Right … that’s all well and good, but what about some actual technologies of interest?

Service Meshes

Service Meshes have been an interest for me since I first learnt about the concept in more detail at Google’s Next conference last year. Up until now I’d always assumed that Istio would be our answer to that — we run on Google Kubernetes Engine after all, and Google are the main contributor to Istio — but I used the opportunity at KubeCon to get a bit more of a rounded view on this topic.

Firstly, there was the introduction of SMI (Service Mesh Interface). The announcement was brief, but welcome — having these things start to coalesce around a standard can only be a good thing.

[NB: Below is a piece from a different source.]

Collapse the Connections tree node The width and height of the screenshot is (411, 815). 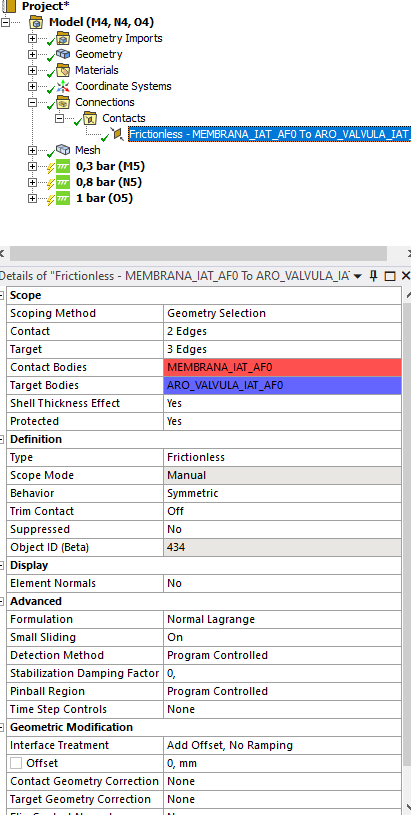(33, 102)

I also listened to 1&1 talk about some of the challenges they’d experienced with Istio which mimicked my own (I’ve had some real fun and games trying to get the GKE Addon to play nicely with PodSecurityPolicy — I think we’ll wait for the Operator!).

Finally, I took in a talk on an alternative mesh technology, Linkerd, which I liked the sound of and am tempted to try as an alternative. That said, my suspicion is that in the end, we’ll still end up on Istio, in a large part due to its richer features plus the fact that our concerns will most likely be addressed by the time we get round to implementing it.

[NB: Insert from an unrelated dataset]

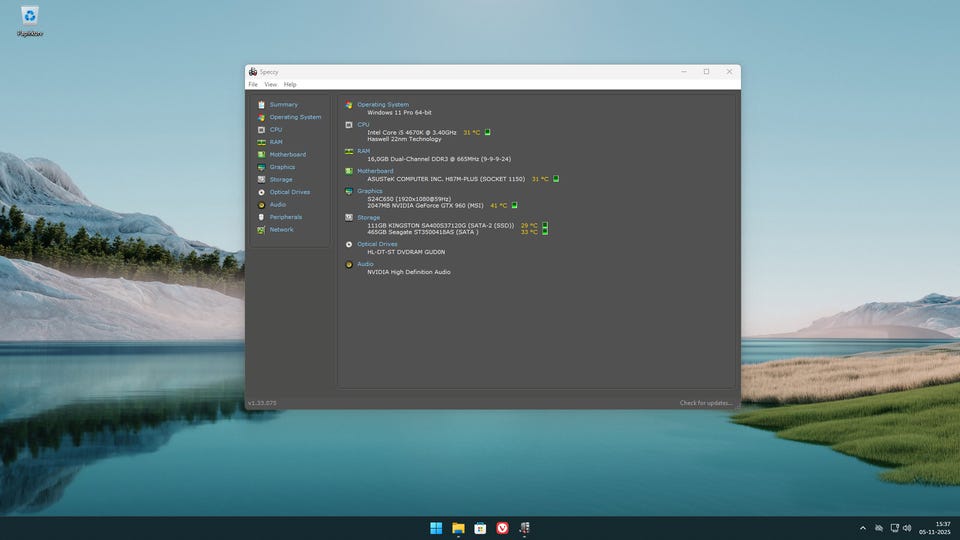Open the Windows Start menu
The image size is (960, 540).
pyautogui.click(x=436, y=528)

If you’re interested, in my opinion there’s a really nicely put together comparison piece here.

Observability

I also deliberately took in a number of talks on observability tools — in large part because it’s an area of focus for my team at the moment.

We actually have three different angles on this:

1. Prometheus at Scale

We have an emerging scaling problem with Prometheus. At the moment, our Promethei are relatively small but still by far the biggest pods we run on our newer version of the platform and are occasionally perturbed by changes in our tenants’ usage. Their standalone nature feels wasteful and limits us to only holding data for (I think) 45 days. Teams want to keep it for longer, which is not unreasonable in my view — we need to do better.

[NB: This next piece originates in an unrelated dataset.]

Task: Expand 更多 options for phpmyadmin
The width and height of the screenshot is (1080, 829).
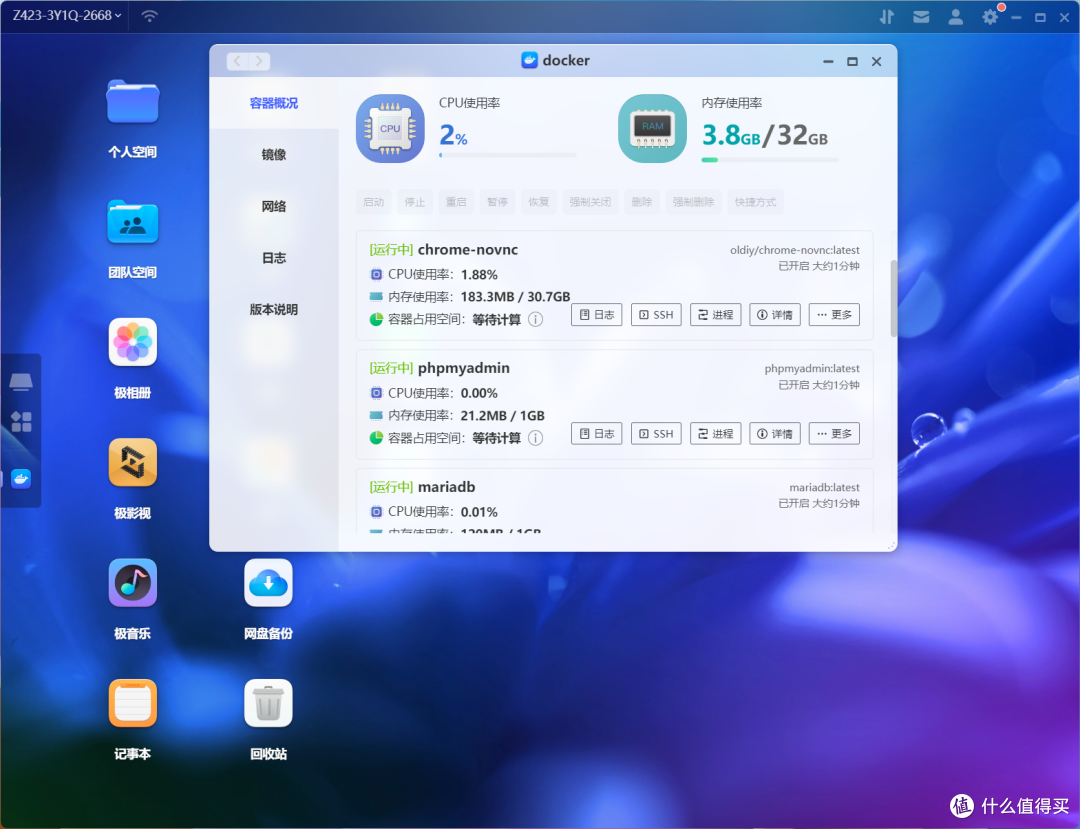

I was therefore particularly interested to learn more about M3, Cortex and a little about Thanos as open source solutions to this particular challenge. Whatever we end up picking will probably end up making an interesting blog post in its own right!

2. The Logging Problem

Logs are useful to debug problems. They’re also, in my view, a trap for metrics to go into. We are doing a really good job lately at avoiding the latter, but that doesn’t mean we can continue to get away with providing our engineers with sub-optimal tooling for log analysis.

We already know about the Elastic Stack, but I went to a talk on Loki just to see what that was about and I liked what I heard — “built for engineers to solve problems” in particular — but I think it’s just too early days for us to gamble on it. Probably. Maybe. We will see 😄

It was also interesting to observe how crowded the booths for Elastic, Loki, Logz.io and DataDog were. Or maybe folks just wanted the stickers … 😉

3. Distributed Tracing

We are pretty close to needing to provide some sort of distributed tracing tool, in my view. We are doing microservice-y things and we are at the point now where those microservices are a little less customer → microservice → legacy and a bit more customer → microservice → another microservice → oh and maybe another microservice too → eventually legacy.

So the news that the two main open source ways of instrumenting that stuff — OpenTracing & OpenCensus — are joining together (in a backwards-compatible way) is very pleasing indeed.

I’m hoping we’ll have an excuse to write more about this topic soon once we’ve gotten more hands-on with some of the tooling in this area. It looks very powerful.

A nod to the wonderful TV Show the IT Crowd

Wrap Up

And that wasn’t all either — I went to some other really interesting specialist tracks, including a couple of sessions on Open Policy Agent & Gatekeeper (which I think we should use), Multi-Cluster Ingress, dynamic pod auto-scaling, a Custom Deployment Controller, plus some weird and wonderful Kubernetes failure scenarios.

All-in-all, it was a really fantastic conference with loads and loads of technical depth on an incredibly diverse platform ecosystem, which is supported by an active and enthusiastic community.